Please set down exactly the lines from the one containing "Bronze (209, 381)" through the last line of the records below, both included, with no pictures.

┄┄┄┄┄┄┄┄┄┄┄┄┄┄┄┄┄┄┄┄

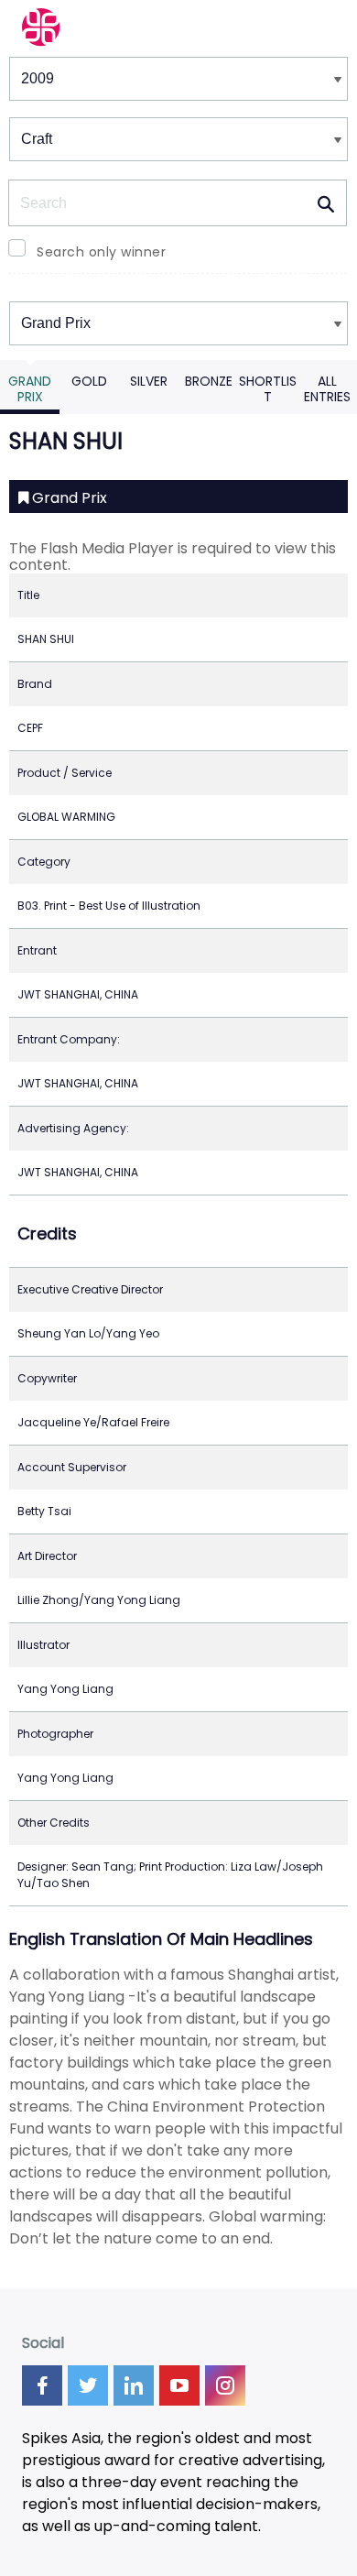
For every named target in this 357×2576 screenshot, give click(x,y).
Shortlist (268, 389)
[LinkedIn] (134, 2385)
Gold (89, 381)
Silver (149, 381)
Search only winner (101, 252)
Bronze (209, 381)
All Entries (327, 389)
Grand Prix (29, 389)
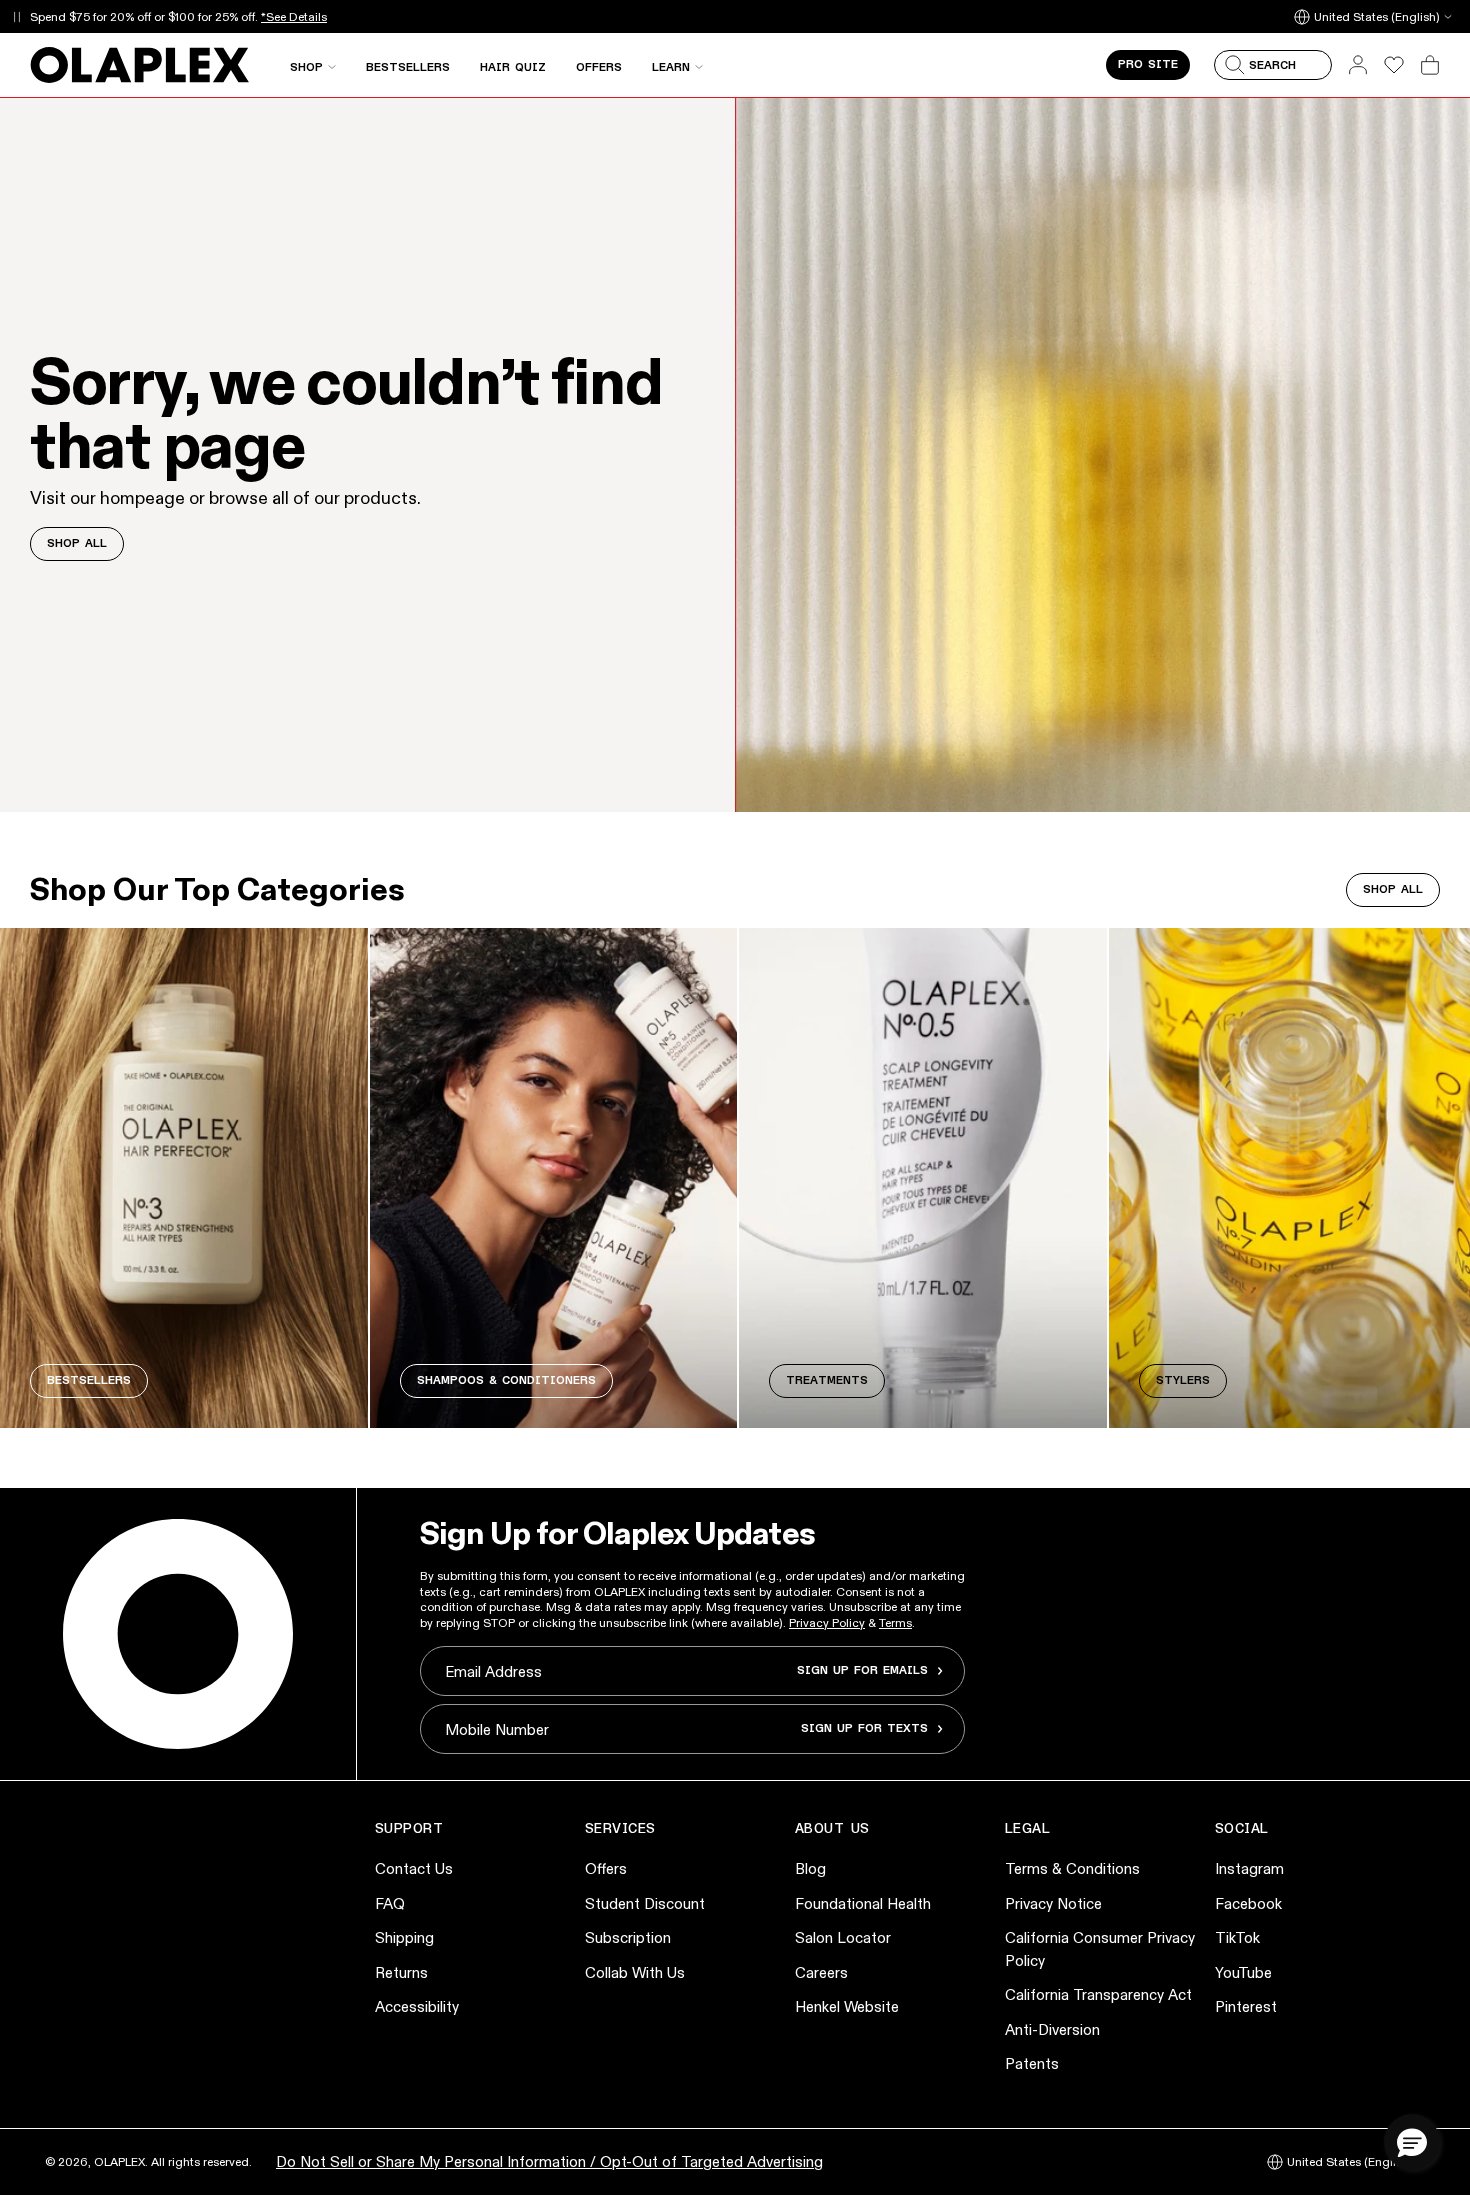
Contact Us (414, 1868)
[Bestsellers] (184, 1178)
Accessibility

┄┄┄┄┄┄┄┄┄┄┄┄┄┄┄┄┄┄┄┄

▶ **Exercise solution**:
Bronze (209, 381)
All Entries (327, 389)
Grand Prix (29, 389)
Contact Us (414, 1868)
[Bestsellers] (184, 1178)
Accessibility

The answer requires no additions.